18. Onları yaklaşmakta olan gün (Kıyamet) ile uyar. Yürekler yutkuna yutkuna gırtlaklara dayanır o gün. Zâlimler için ne sıcak bir dost, ne de sözü dinlenir bir şefaatçi vardır.
19. (Allah) hâin gözleri, gönüllerin gizlediğini bilir.
20. Allah, hakkı yerine getirir. Allah'ı bırakıp başkasına duâ edip yalvaranlar ise hiçbir şeyi yerine getiremezler. Şüphesiz ki Allah işitendir, görendir.

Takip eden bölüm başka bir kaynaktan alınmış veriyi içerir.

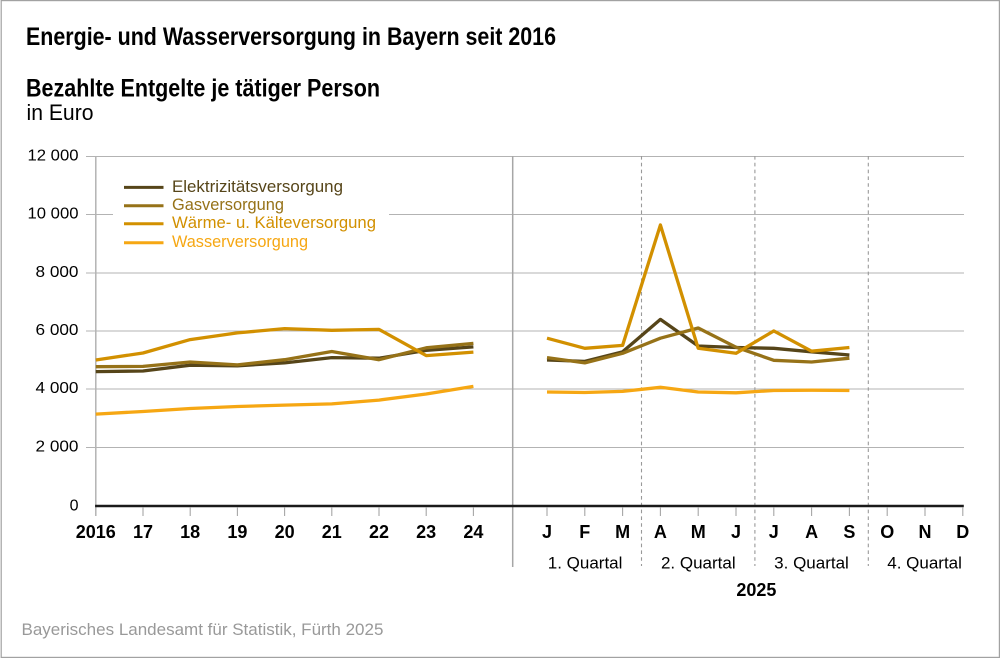 Image resolution: width=1000 pixels, height=658 pixels. What do you see at coordinates (58, 388) in the screenshot?
I see `svg-text: 4 000` at bounding box center [58, 388]. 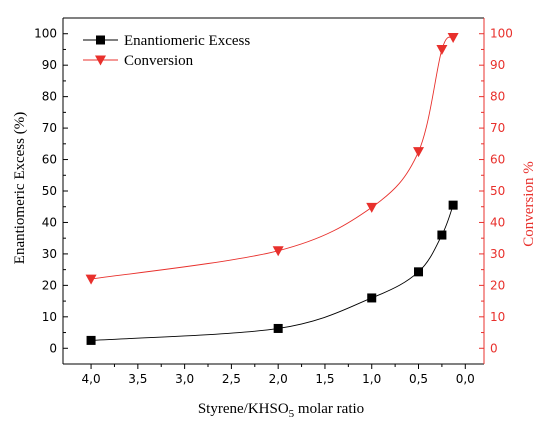 What do you see at coordinates (529, 204) in the screenshot?
I see `y-axis-right-title: Conversion %` at bounding box center [529, 204].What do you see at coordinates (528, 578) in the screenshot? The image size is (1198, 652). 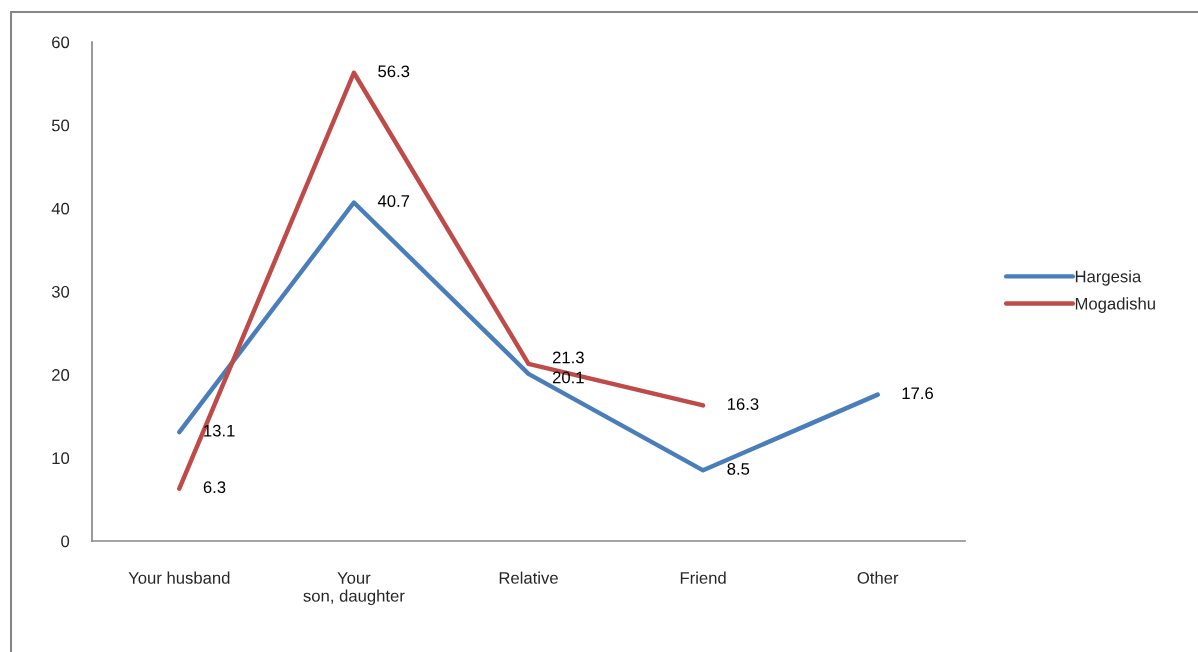 I see `x-tick-label: Relative` at bounding box center [528, 578].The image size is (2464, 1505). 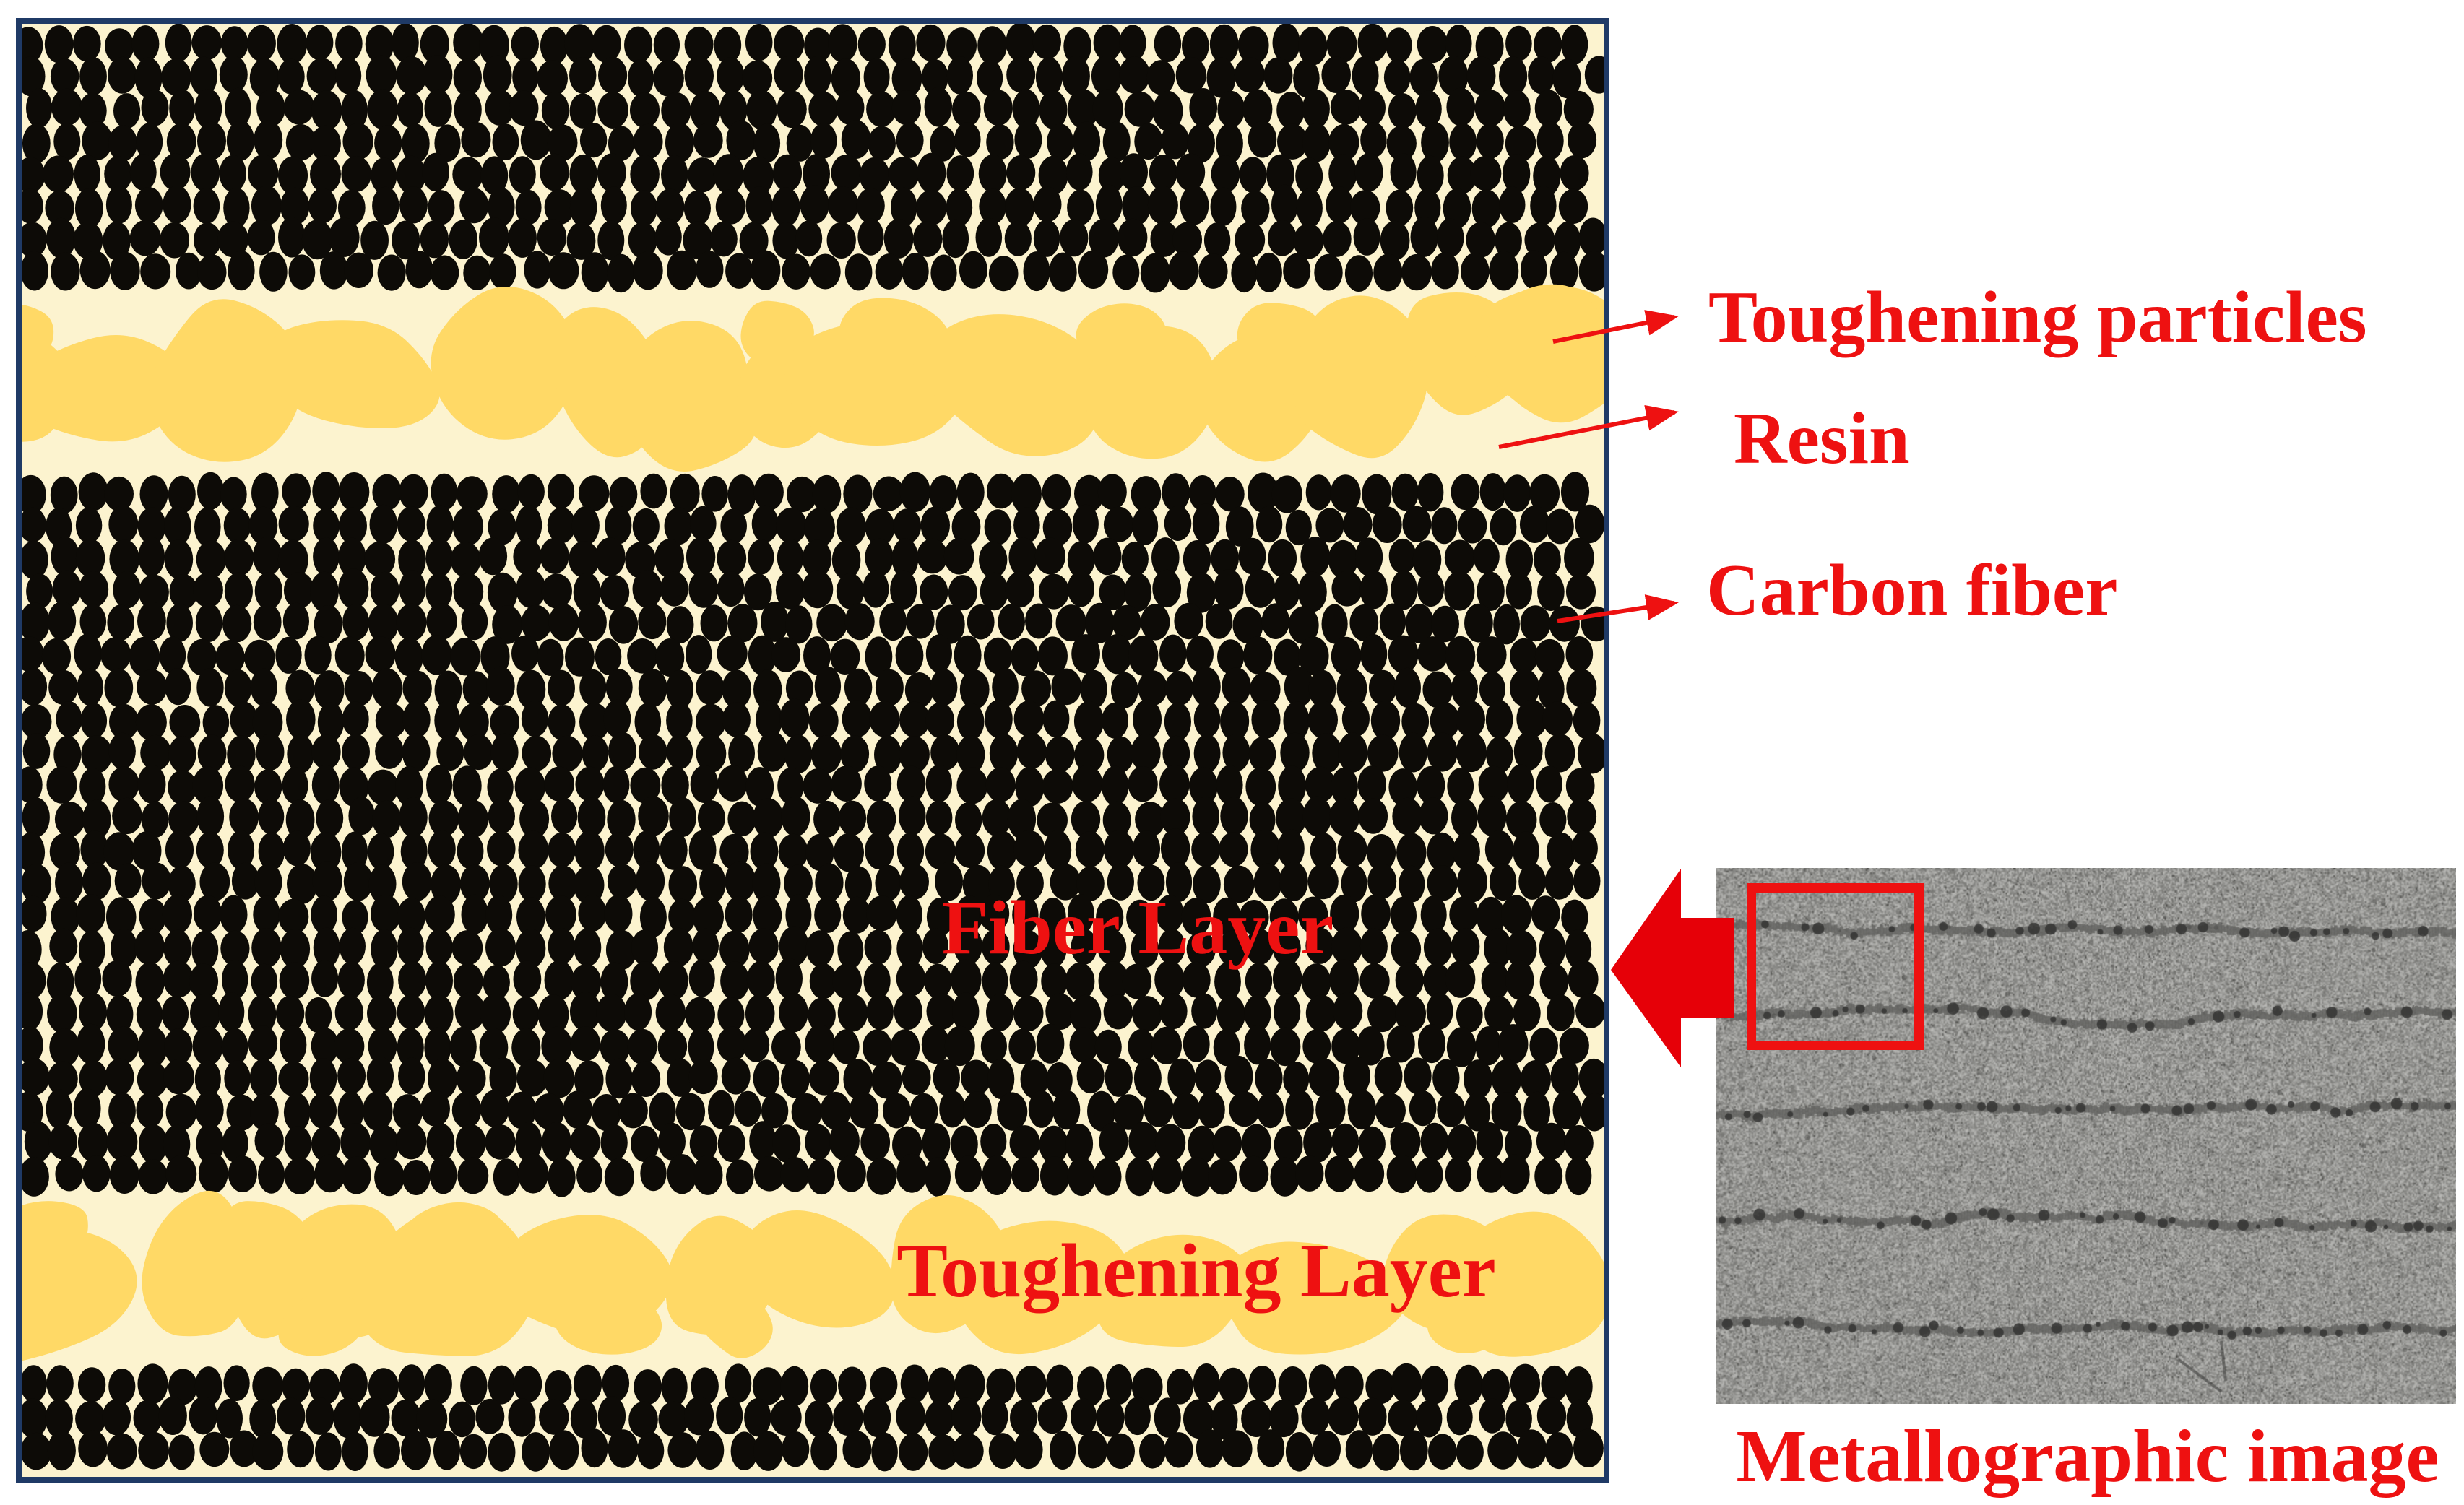 I want to click on metallographic-image, so click(x=2086, y=1136).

21. Onlar, yeryüzünde gezip dolaşarak kendilerinden öncekilerin sonunun ne olduğuna bakmıyorlar mı ? Ki onlar bunlardan daha güçlü ve yeryüzündeki eserleri bakımından daha kuvvetli (ve becerikli) idiler. Allah, onları günahları sebebiyle yakaladı da kendilerini Allah'tan (O'nun azabından) hiçbir koruyan bulunmadı.
22. Bu böyledir; çünkü peygamberleri onlara açık belgelerle, kesin delillerle gelirdi de onu inkâr ederlerdi. Bu yüzden Allah, onları (azâb ile) yakalayıverdi. Şüphesiz ki O, çok kuvvetli ve ceza vermekte pek şiddetlidir.
23. (23-24) And olsun ki, biz, Musa'yı mu'cizelerle ve açık belgelerle Fir'avn'a, Hâmân'a ve Karun'a peygamber olarak gönderdik. Onlar ise, «bu çok yalancı bir sihirbazdır» dediler.
24. (23-24) And olsun ki, biz, Musa'yı mu'cizelerle ve açık belgelerle Fir'avn'a, Hâmân'a ve Karun'a peygamber olarak gönderdik. Onlar ise, «bu çok yalancı bir sihirbazdır» dediler.
25. Ne var ki, Musa onlara bizden (kendisine verilen) hakk ile geldi, onlar: «Musa ile beraber imân edenlerin erkek çocuklarını öldürün, kız çocuklarını diri bırakın !» dediler. Kâfirlerin hile ve düzeni mutlaka boştur, neticesizdir.